Experts race the clock to preserve N.C. shipwreck
- On 30/01/2011
- In Museum News
- 0 comments
Photo Roger Harris
By Jeff Hampton - The Virginian-Pilot
After enduring some 400 years buried beneath the Corolla surf, the oldest shipwreck yet found in North Carolina sits on concrete drying and cracking in the Outer Banks elements.
Experts are scrambling to figure out how best to save it: Submerge it in regular baths, soak it for years in a substance also used in antifreeze, coat it in sugar water, saturate it with an expensive silicone oil or freeze-dry it. Or maybe some combination.
“I’m not going to get a second chance on this,” said Joe Schwarzer, director of the Graveyard of the Atlantic Museum and the state’s maritime museums. “I’ve got to do it right the first time. If we fail, I’d like to know it was an informed failure.”

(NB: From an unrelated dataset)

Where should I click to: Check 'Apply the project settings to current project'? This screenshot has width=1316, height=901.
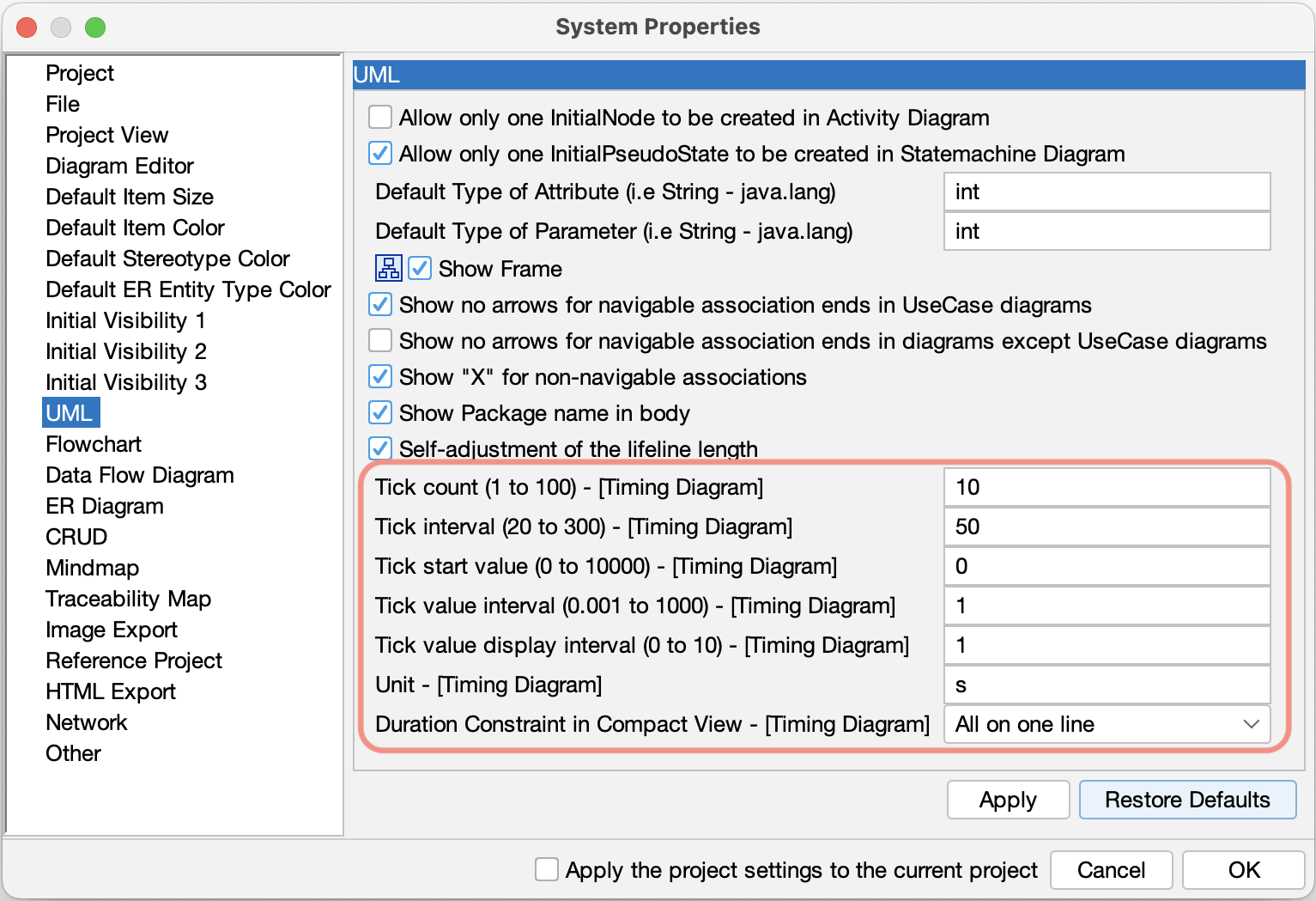click(547, 869)
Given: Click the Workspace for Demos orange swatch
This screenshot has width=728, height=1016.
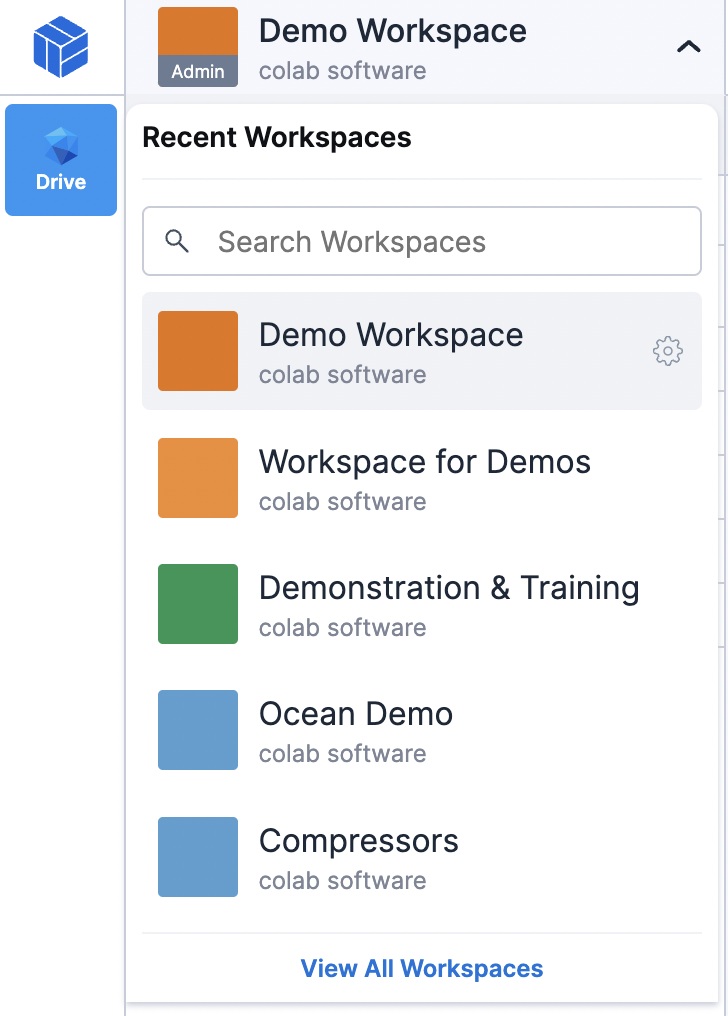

Advice is coming from several sources, including scientists working on remains of the Queen Anne’s Revenge that Blackbeard commanded and the Civil War-era warship Monitor.
Experts at East Carolina University are investigating the wreck in Corolla to determine what ship it was and how best to preserve it.
Eric Nordgren, a conservator with the Mariners’ Museum in Newport News, plans to learn more about protecting ancient waterlogged wood while on a trip to England.
“It takes a lot of time and resources to preserve a shipwreck,” Nordgren said, adding that funding is limited.
It may be that the 12-ton remains of the shipwreck might be better off outside, sitting on a concrete apron just outside the museum’s back door, Schwarzer said.
Schwarzer said he is using one short, thick beam to see which is better: indoor or outdoor storage. So far, the beam inside a climate-controlled room also shows signs of deterioration, he said.